7.05.2012

Bond'un peşinde 2 gün

Dikkat!! Bu yazı daha önce ntvmsnbc'de yayınlanmıştır.



“Dekorlara oturmayın abla, dekorlara oturmayın”. Yeni Camii’nin önüne kurulmuş James Bond setinden ağır adımlarla çıkarken kulağıma çalınan bu cümle ne çok şey anlatıyor aslında. Bir düşünün etrafınızda 300’den fazla figüran ( ya da yeni ve moda deyimle “yardımcı oyuncu” ), neredeyse bir o kadar görevli ve muhtemelen bir o kadar ( hatta çok daha fazla ) güvercin var. Gerçi silahların gürültüyle yankılandığı her çekim sonrası güvercinlerin sayısında gözle görülür bir azalma oluyor ama figürasyonun böyle bir şansı da yok ne yazık ki. Gösterildiği yerde duracak gün boyu, mecbur. E hal böyle olunca da, yoruluyor elbette “abla” ve çöküveriyor bir “dekorun” üzerine.


Sete geri döneceğim, ama önce bir gün öncesine dönüp Çırağan Sarayı’ndaki basın toplantısını anlatayım istiyorum. Aslına bakarsanız James Bond ile kovalamacamız günler öncesinden başladı. Yaklaşık 2 hafta önce gelen bir davetle 29 Nisan’daki basın toplantısı için adımızı yazdırdık: ben ve kameraman arkadaşım Ahmet Uçar. Sonrasındaysa pazarlıklar başladı. İşin bu kısmı çok önemli, çünkü kimse haberi atlamak istemiyor ve herkes atlatma haber yapmak istiyor. Warner Bros’tan Duygu Kutlu sağolsun elinden gelen herşeyi yapmak suretiyle bize Bond kızlarından biriyle özel bir röportaj ayarlamaya çalışacağını ama söz veremeyeceğini söylediğinde bile hala “acaba Daniel Craig ya da Sam Mendes ile de bir şeyler yapabilir miyiz?” sorusu var aklımızda. Arada sosyal medyada dolaşan “Daniel Craig ile tanışacağım” tarzı twitler ortalığı iyice karıştırıyor ve telefon trafiği bir anda yoğunlaşıyor. Yuvarlak Masa tabir edilen ve çoğunlukla yazılı basına ayrılan toplu röportajlar yapılacağını öğrenip yeniden bastırıyoruz: “Tamam biz NTV’yiz ama bir de ntvmsnbc var, o da yazılı basın sayılır değil mi ama?” diyoruz fakat bir işe yaramıyor.
• • •
◆ İstenen ◆
James Bond çekimlerini anlatan metne göre (a), (b) ve (c) ifadelerinin doğru olup olmadığını evet ya da hayır ile belirtin ve her birine karar veren sözcükleri metinden aynen alıntılayın. (a) Basın toplantısı Çırağan Sarayı'nda yapıldı. (b) Basın toplantısı daveti yaklaşık bir ay önce geldi. (c) Yuvarlak Masa röportajları çoğunlukla televizyon kanallarına ayrılmıştı.

◆ Kayıtlı veriler ◆
• • •
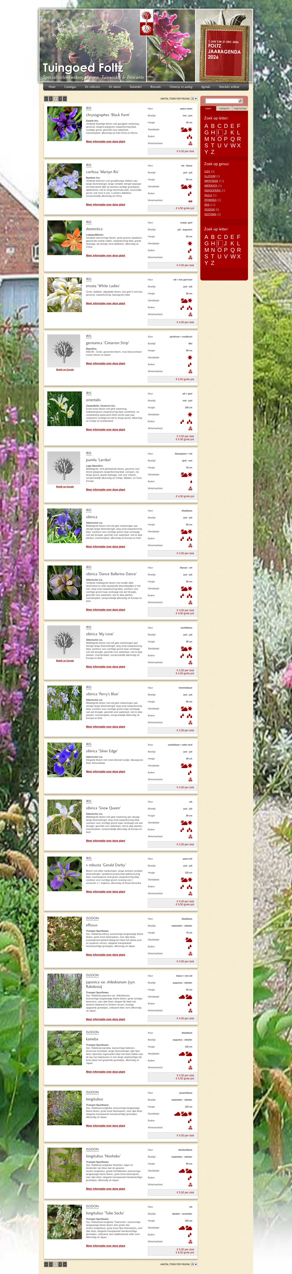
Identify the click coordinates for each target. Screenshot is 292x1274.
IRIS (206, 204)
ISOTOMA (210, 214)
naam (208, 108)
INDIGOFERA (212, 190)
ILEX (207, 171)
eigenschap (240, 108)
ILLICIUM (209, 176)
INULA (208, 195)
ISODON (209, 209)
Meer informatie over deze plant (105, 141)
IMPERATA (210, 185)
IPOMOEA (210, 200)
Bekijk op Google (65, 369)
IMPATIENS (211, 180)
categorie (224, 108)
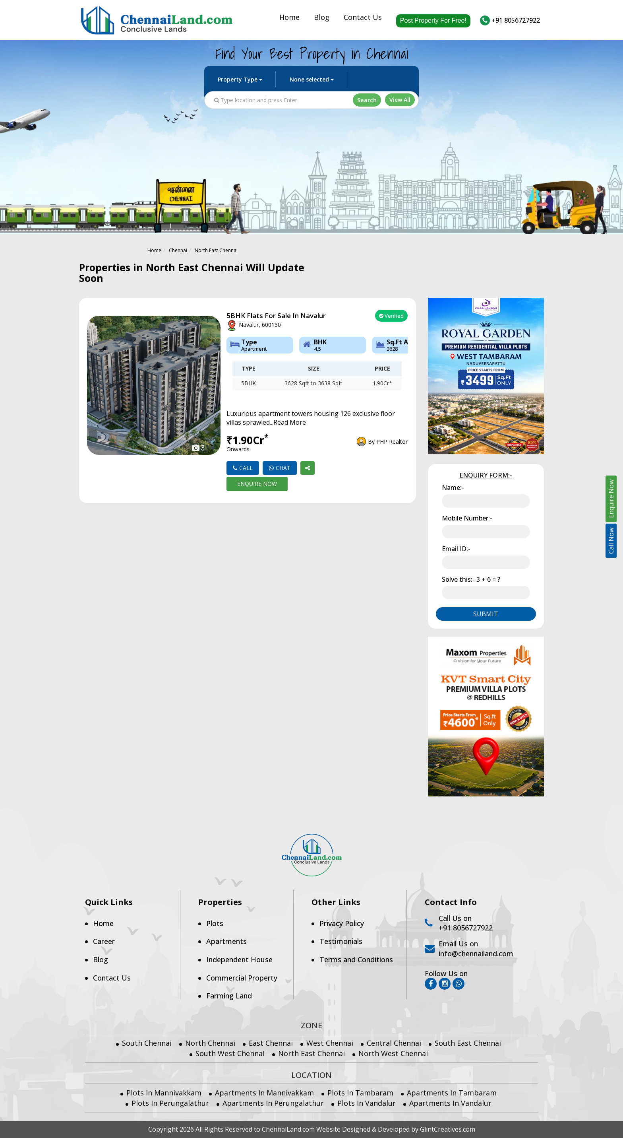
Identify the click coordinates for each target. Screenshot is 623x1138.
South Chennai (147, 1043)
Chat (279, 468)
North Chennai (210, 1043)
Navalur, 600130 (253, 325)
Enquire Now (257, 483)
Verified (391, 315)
• • •
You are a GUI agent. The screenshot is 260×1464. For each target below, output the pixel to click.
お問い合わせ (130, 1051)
• • •
◆ Yazılı cevap ◆
(a) Evet: "Çırağan Sarayı’ndaki basın toplantısını"
(b) Hayır: "Yaklaşık 2 hafta önce gelen bir davetle"
(c) Hayır: "çoğunlukla yazılı basına ayrılan toplu röportajlar"